25 May 2018

The Root of the Matter

by Phil Johnson



The issue underlying practically every popular evangelical trend we have ever decried here on PyroManiacs is the same moral defect that was the besetting sin of the Pharisees—namely, a craving for human applause. The current ranks of evangelical leadership are filled with men who care far too much about what the world thinks of them. The intellectually sophisticated among our Top Men tend to covet academic esteem, especially from unbelieving scholars. Those who are less—um, cerebrally endowed—just yearn to be admired for being über-cool. Between those two extremes are a legion of evangelical movers and shakers who think they can achieve both goals. Lately, they have sought to do this by cultivating a noisome air of political correctness.

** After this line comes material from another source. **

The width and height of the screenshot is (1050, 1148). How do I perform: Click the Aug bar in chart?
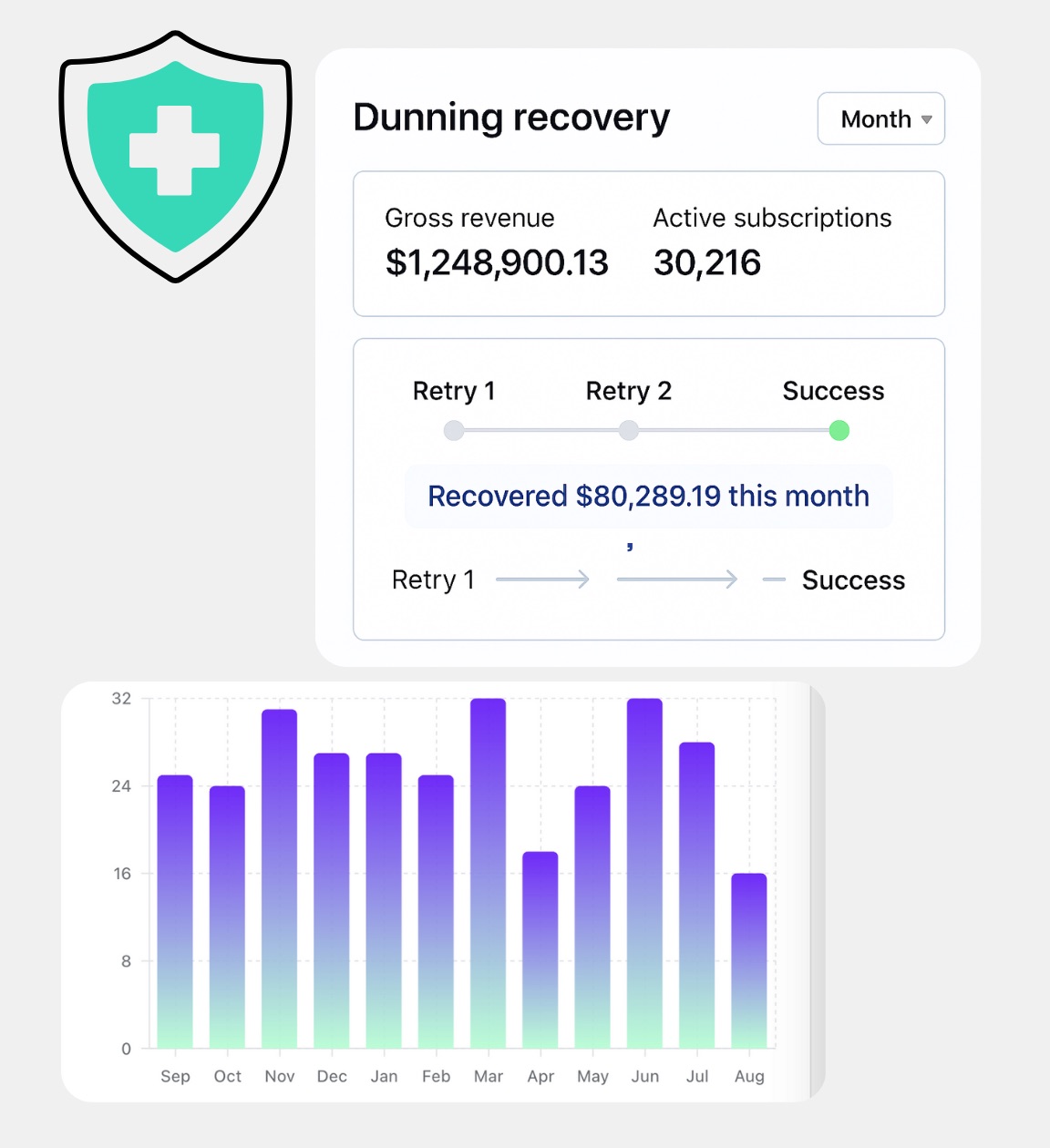[749, 960]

Scripture could not be more clear about the value of this world's approval. Jesus said, "Woe to you, when all people speak well of you, for so their fathers did to the false prophets" (Luke 6:26). And, "If the world hates you, know that it has hated me before it hated you. If you were of the world, the world would love you as its own; but because you are not of the world, but I chose you out of the world, therefore the world hates you" (John 15:18-19). And, "you will be hated by all for my name's sake" (Matthew 10:22). And, "Blessed are you when people hate you and when they exclude you and revile you and spurn your name as evil, on account of the Son of Man! Rejoice in that day, and leap for joy, for behold, your reward is great in heaven; for so their fathers did to the prophets" (Luke 6:22-23).

It's a theme that runs throughout Scripture, starting with Cain's murderous contempt for his own brother's righteous offering, and finally summed up in 1 John 3:13 with this admonition from the Apostle of Love: "Do not be surprised, brothers, that the world hates you."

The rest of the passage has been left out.